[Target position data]
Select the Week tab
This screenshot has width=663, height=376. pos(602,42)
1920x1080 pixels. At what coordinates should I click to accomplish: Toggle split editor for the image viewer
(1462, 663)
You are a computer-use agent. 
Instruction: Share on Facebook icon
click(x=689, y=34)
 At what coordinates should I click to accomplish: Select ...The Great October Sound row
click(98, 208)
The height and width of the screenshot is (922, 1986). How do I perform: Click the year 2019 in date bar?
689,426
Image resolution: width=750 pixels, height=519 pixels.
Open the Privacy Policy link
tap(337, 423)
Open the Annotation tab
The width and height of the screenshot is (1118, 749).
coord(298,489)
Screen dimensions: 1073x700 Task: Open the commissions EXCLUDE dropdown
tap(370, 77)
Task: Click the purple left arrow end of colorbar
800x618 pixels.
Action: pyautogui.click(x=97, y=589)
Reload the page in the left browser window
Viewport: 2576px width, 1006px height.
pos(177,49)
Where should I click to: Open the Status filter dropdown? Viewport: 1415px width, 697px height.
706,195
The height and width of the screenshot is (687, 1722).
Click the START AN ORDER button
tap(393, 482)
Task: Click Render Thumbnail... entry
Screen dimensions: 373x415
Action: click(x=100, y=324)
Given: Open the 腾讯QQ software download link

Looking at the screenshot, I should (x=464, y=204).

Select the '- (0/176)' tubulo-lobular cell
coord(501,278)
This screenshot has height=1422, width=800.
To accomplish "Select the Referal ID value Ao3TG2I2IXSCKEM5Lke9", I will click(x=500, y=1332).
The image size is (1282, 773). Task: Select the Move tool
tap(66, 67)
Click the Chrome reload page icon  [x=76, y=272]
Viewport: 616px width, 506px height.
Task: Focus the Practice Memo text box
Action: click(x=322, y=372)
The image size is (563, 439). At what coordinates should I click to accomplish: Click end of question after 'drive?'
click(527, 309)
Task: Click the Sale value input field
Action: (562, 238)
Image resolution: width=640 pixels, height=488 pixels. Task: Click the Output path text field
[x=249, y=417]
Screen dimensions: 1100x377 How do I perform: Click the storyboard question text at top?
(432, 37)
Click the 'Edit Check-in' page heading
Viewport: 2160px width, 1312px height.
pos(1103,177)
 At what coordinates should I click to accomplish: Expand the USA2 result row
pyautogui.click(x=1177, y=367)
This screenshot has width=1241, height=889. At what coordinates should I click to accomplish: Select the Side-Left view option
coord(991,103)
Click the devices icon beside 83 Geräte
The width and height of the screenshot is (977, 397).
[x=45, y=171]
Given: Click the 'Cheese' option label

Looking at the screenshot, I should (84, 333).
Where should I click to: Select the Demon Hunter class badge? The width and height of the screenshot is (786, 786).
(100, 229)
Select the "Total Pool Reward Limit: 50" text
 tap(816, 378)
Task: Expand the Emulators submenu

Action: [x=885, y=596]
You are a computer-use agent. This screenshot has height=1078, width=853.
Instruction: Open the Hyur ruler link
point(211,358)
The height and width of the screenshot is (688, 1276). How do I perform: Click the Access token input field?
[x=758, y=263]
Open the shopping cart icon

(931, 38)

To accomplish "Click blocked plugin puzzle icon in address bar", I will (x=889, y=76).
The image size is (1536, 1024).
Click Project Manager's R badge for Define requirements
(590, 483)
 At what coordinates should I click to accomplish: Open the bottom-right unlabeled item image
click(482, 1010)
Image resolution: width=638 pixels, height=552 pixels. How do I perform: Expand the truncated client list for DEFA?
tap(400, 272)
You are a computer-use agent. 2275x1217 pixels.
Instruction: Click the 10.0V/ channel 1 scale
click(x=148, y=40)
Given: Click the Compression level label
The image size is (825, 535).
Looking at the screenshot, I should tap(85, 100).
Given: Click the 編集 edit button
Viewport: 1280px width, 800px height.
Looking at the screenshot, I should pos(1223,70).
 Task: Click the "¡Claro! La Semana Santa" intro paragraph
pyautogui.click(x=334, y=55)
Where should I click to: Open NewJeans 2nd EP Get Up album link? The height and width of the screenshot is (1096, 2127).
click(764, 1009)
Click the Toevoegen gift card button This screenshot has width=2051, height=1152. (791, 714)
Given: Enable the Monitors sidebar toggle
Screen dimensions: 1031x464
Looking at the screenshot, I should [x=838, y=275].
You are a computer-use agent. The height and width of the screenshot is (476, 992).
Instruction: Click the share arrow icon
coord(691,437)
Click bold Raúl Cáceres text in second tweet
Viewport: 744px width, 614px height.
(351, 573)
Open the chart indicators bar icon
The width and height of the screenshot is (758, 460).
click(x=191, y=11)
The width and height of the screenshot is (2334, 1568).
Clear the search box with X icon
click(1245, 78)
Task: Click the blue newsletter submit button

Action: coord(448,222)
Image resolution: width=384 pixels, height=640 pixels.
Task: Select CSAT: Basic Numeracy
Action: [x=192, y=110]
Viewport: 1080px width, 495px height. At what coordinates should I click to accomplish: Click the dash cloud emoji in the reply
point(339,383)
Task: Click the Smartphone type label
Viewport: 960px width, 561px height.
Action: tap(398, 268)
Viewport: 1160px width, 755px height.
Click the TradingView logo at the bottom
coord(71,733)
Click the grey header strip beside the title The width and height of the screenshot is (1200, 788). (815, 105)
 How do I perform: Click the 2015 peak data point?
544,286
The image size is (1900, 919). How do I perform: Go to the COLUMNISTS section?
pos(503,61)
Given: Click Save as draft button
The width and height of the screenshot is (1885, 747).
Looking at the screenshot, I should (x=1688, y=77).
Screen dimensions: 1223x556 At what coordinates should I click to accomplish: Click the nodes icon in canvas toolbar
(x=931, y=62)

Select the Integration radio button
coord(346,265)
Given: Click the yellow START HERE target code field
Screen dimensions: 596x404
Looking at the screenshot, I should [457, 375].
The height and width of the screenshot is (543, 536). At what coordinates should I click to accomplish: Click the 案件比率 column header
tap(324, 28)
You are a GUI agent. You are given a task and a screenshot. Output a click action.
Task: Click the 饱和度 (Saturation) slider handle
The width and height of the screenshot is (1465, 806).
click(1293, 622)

» **What the exercise asks**
In the data above, swap every "Screen dimensions" for "Display size" and change nothing else.

» **Solution to this problem**
Select the Week tab
This screenshot has width=663, height=376. pos(602,42)
1920x1080 pixels. At what coordinates should I click to accomplish: Toggle split editor for the image viewer
(1462, 663)
You are a computer-use agent. 
Instruction: Share on Facebook icon
click(x=689, y=34)
 At what coordinates should I click to accomplish: Select ...The Great October Sound row
click(98, 208)
The height and width of the screenshot is (922, 1986). How do I perform: Click the year 2019 in date bar?
689,426
Image resolution: width=750 pixels, height=519 pixels.
Open the Privacy Policy link
tap(337, 423)
Open the Annotation tab
The width and height of the screenshot is (1118, 749).
coord(298,489)
Display size: 1073x700 Task: Open the commissions EXCLUDE dropdown
tap(370, 77)
Task: Click the purple left arrow end of colorbar
800x618 pixels.
Action: pyautogui.click(x=97, y=589)
Reload the page in the left browser window
Viewport: 2576px width, 1006px height.
pos(177,49)
Where should I click to: Open the Status filter dropdown? Viewport: 1415px width, 697px height.
706,195
The height and width of the screenshot is (687, 1722).
Click the START AN ORDER button
tap(393, 482)
Task: Click Render Thumbnail... entry
Display size: 373x415
Action: click(x=100, y=324)
Given: Open the 腾讯QQ software download link

Looking at the screenshot, I should (x=464, y=204).

Select the '- (0/176)' tubulo-lobular cell
coord(501,278)
This screenshot has height=1422, width=800.
To accomplish "Select the Referal ID value Ao3TG2I2IXSCKEM5Lke9", I will click(x=500, y=1332).
The image size is (1282, 773). Task: Select the Move tool
tap(66, 67)
Click the Chrome reload page icon  [x=76, y=272]
Viewport: 616px width, 506px height.
Task: Focus the Practice Memo text box
Action: click(x=322, y=372)
The image size is (563, 439). At what coordinates should I click to accomplish: Click end of question after 'drive?'
click(527, 309)
Task: Click the Sale value input field
Action: (562, 238)
Image resolution: width=640 pixels, height=488 pixels. Task: Click the Output path text field
[x=249, y=417]
Display size: 1100x377 How do I perform: Click the storyboard question text at top?
(432, 37)
Click the 'Edit Check-in' page heading
Viewport: 2160px width, 1312px height.
pos(1103,177)
 At what coordinates should I click to accomplish: Expand the USA2 result row
pyautogui.click(x=1177, y=367)
This screenshot has width=1241, height=889. At what coordinates should I click to accomplish: Select the Side-Left view option
coord(991,103)
Click the devices icon beside 83 Geräte
The width and height of the screenshot is (977, 397).
[x=45, y=171]
Given: Click the 'Cheese' option label

Looking at the screenshot, I should (84, 333).
Where should I click to: Select the Demon Hunter class badge? The width and height of the screenshot is (786, 786).
(100, 229)
Select the "Total Pool Reward Limit: 50" text
 tap(816, 378)
Task: Expand the Emulators submenu

Action: [x=885, y=596]
You are a computer-use agent. This screenshot has height=1078, width=853.
Instruction: Open the Hyur ruler link
point(211,358)
The height and width of the screenshot is (688, 1276). How do I perform: Click the Access token input field?
[x=758, y=263]
Open the shopping cart icon

(931, 38)

To accomplish "Click blocked plugin puzzle icon in address bar", I will (x=889, y=76).
The image size is (1536, 1024).
Click Project Manager's R badge for Define requirements
(590, 483)
 At what coordinates should I click to accomplish: Open the bottom-right unlabeled item image
click(482, 1010)
Image resolution: width=638 pixels, height=552 pixels. How do I perform: Expand the truncated client list for DEFA?
tap(400, 272)
You are a computer-use agent. 2275x1217 pixels.
Instruction: Click the 10.0V/ channel 1 scale
click(x=148, y=40)
Given: Click the Compression level label
The image size is (825, 535).
Looking at the screenshot, I should tap(85, 100).
Given: Click the 編集 edit button
Viewport: 1280px width, 800px height.
Looking at the screenshot, I should pos(1223,70).
 Task: Click the "¡Claro! La Semana Santa" intro paragraph
pyautogui.click(x=334, y=55)
Where should I click to: Open NewJeans 2nd EP Get Up album link? The height and width of the screenshot is (1096, 2127).
click(764, 1009)
Click the Toevoegen gift card button This screenshot has width=2051, height=1152. (791, 714)
Given: Enable the Monitors sidebar toggle
Display size: 1031x464
Looking at the screenshot, I should [x=838, y=275].
You are a computer-use agent. The height and width of the screenshot is (476, 992).
Instruction: Click the share arrow icon
coord(691,437)
Click bold Raúl Cáceres text in second tweet
Viewport: 744px width, 614px height.
(351, 573)
Open the chart indicators bar icon
The width and height of the screenshot is (758, 460).
click(x=191, y=11)
The width and height of the screenshot is (2334, 1568).
Clear the search box with X icon
click(1245, 78)
Task: Click the blue newsletter submit button

Action: coord(448,222)
Image resolution: width=384 pixels, height=640 pixels.
Task: Select CSAT: Basic Numeracy
Action: [x=192, y=110]
Viewport: 1080px width, 495px height. At what coordinates should I click to accomplish: Click the dash cloud emoji in the reply
point(339,383)
Task: Click the Smartphone type label
Viewport: 960px width, 561px height.
Action: tap(398, 268)
Viewport: 1160px width, 755px height.
Click the TradingView logo at the bottom
coord(71,733)
Click the grey header strip beside the title The width and height of the screenshot is (1200, 788). (815, 105)
 How do I perform: Click the 2015 peak data point?
544,286
The image size is (1900, 919). How do I perform: Go to the COLUMNISTS section?
pos(503,61)
Given: Click Save as draft button
The width and height of the screenshot is (1885, 747).
Looking at the screenshot, I should (x=1688, y=77).
Display size: 1223x556 At what coordinates should I click to accomplish: Click the nodes icon in canvas toolbar
(x=931, y=62)

Select the Integration radio button
coord(346,265)
Given: Click the yellow START HERE target code field
Display size: 596x404
Looking at the screenshot, I should [457, 375].
The height and width of the screenshot is (543, 536). At what coordinates should I click to accomplish: Click the 案件比率 column header
tap(324, 28)
You are a GUI agent. You are given a task and a screenshot. Output a click action.
Task: Click the 饱和度 (Saturation) slider handle
The width and height of the screenshot is (1465, 806).
click(1293, 622)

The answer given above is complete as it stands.